Syndicats en Russie

De Wikirouge
Aller à la navigation Aller à la recherche

Cette page traite principalement de la naissance des syndicats en Russie et de leur rôle dans la Révolution de 1917 et dans le nouveau régime.

1 Naissance des syndicats ouvriers russes

Contrairement aux pays occidentaux où les libertés démocratiques ont été conquises progressivement, en même temps que le développement de la classe ouvrière, les syndicats étaient sous l'Empire tsariste quasiment aussi réprimés que le parti social-démocrate.

Les premiers syndicats un peu stables et de quelque importance se sont formés à partir de 1905.

2 Les syndicats en 1917

Après la révolution de Février, la répression tsariste s'effondre, et les masses populaires s'organisent partout dans tous types de structures, dont des syndicats ouvriers.
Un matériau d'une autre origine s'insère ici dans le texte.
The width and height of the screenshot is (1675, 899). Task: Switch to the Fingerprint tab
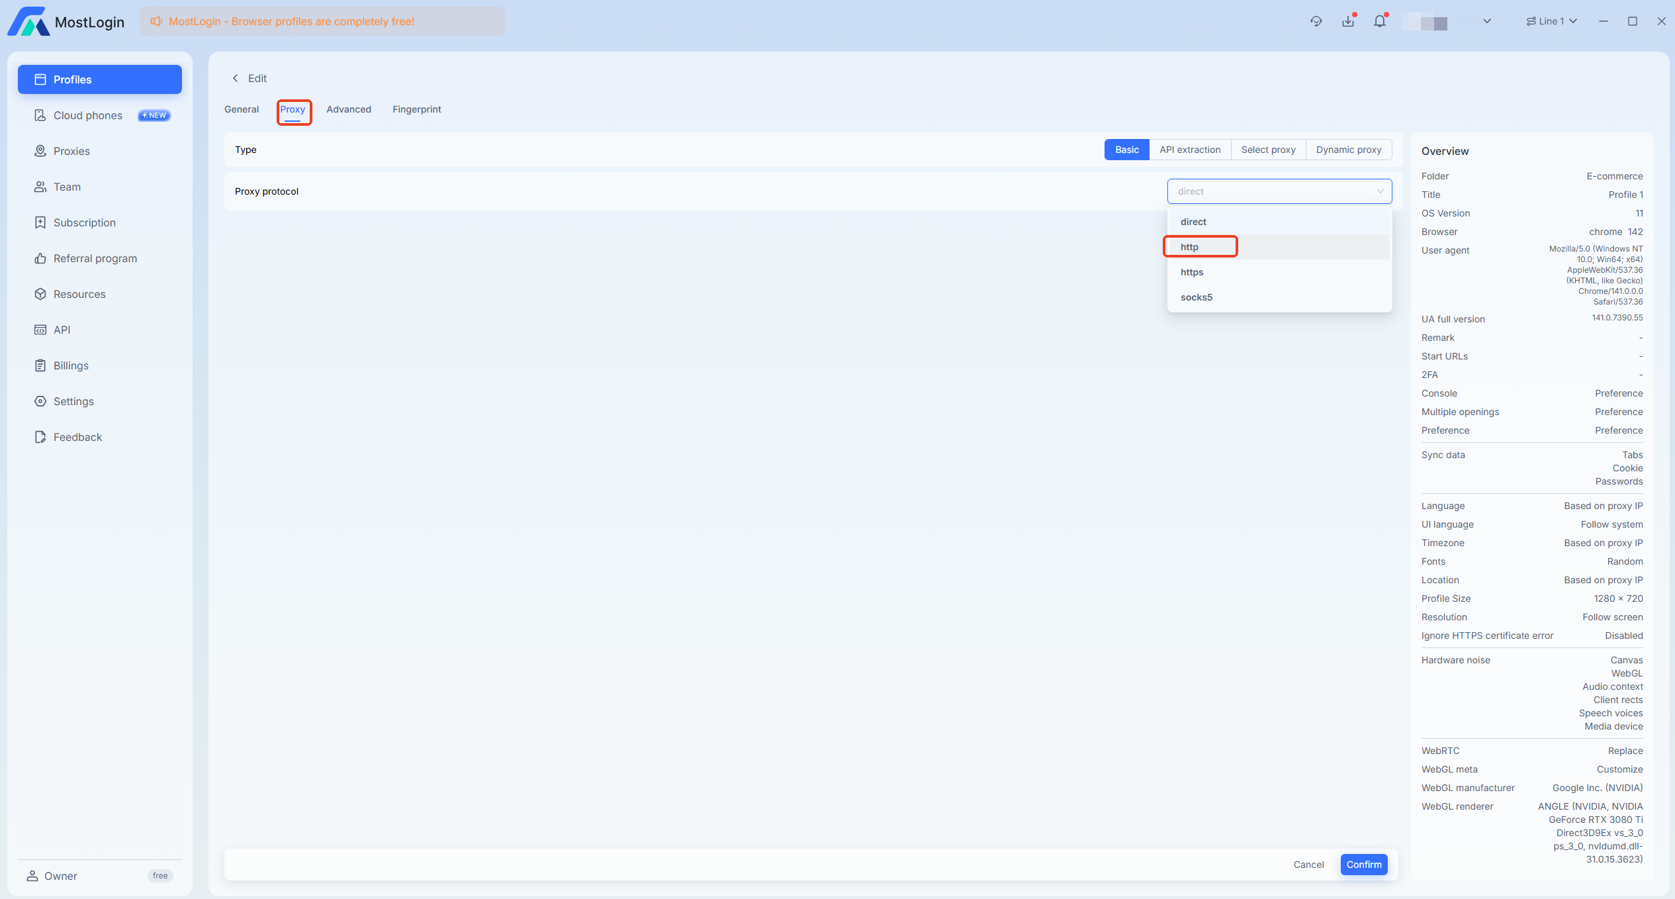(x=416, y=109)
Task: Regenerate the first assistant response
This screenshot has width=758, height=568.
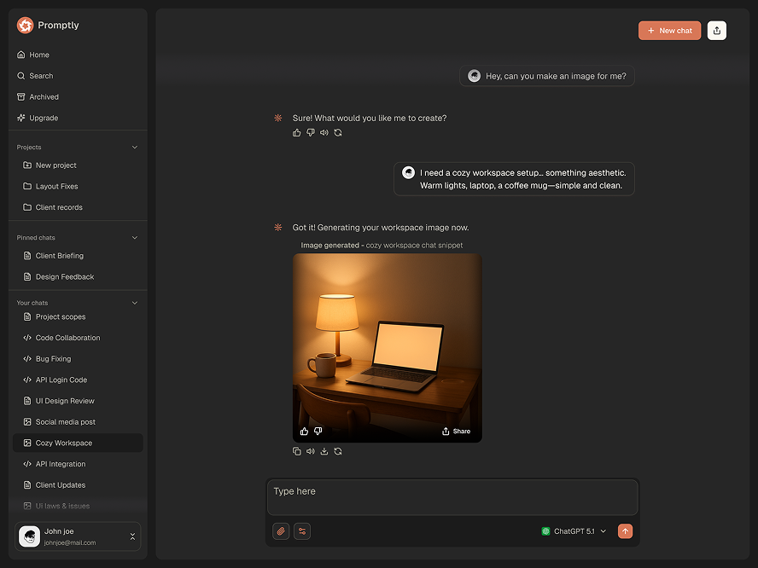Action: click(338, 133)
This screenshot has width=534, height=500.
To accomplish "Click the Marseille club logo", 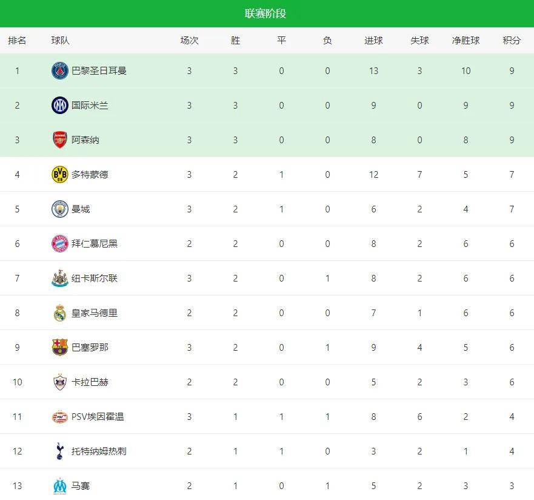I will [x=60, y=486].
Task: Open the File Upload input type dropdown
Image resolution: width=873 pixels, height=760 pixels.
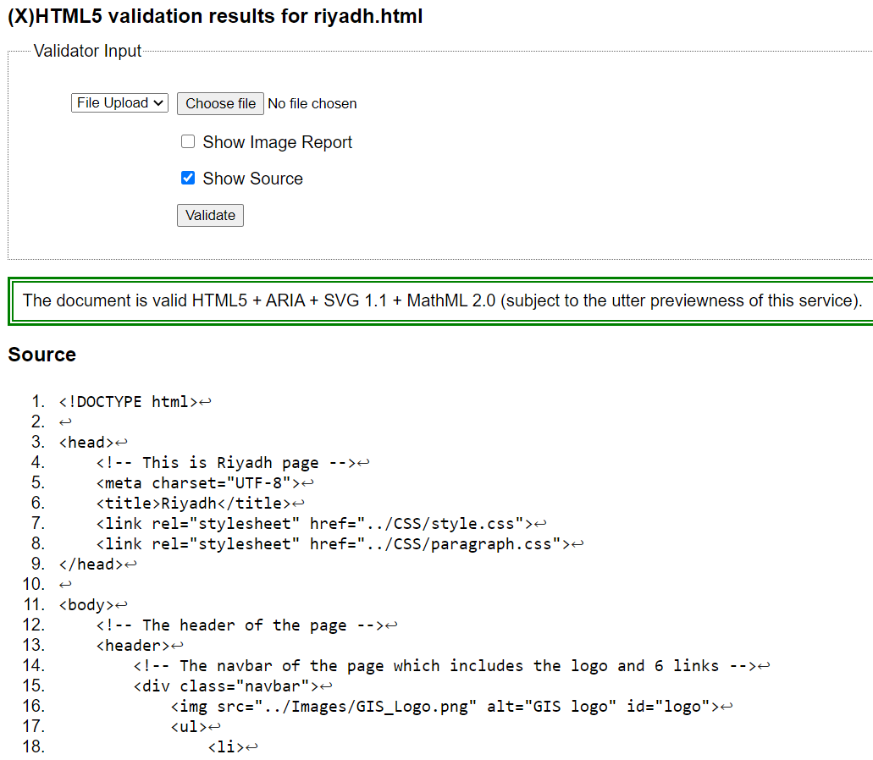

Mais les soviets et les comités d’usine sont d'emblée plus représentatifs et épousent bien mieux l'auto-activité des masses. Si bien que les syndicats n’ont joué dans les événements de 1917 qu’un rôle secondaire, même lorsqu’ils étaient puissants comme le syndicat des métallurgistes de Pétrograd, fort de 200 000 membres. Ils étaient fortement politisés et largement dominés par les social-démocrates.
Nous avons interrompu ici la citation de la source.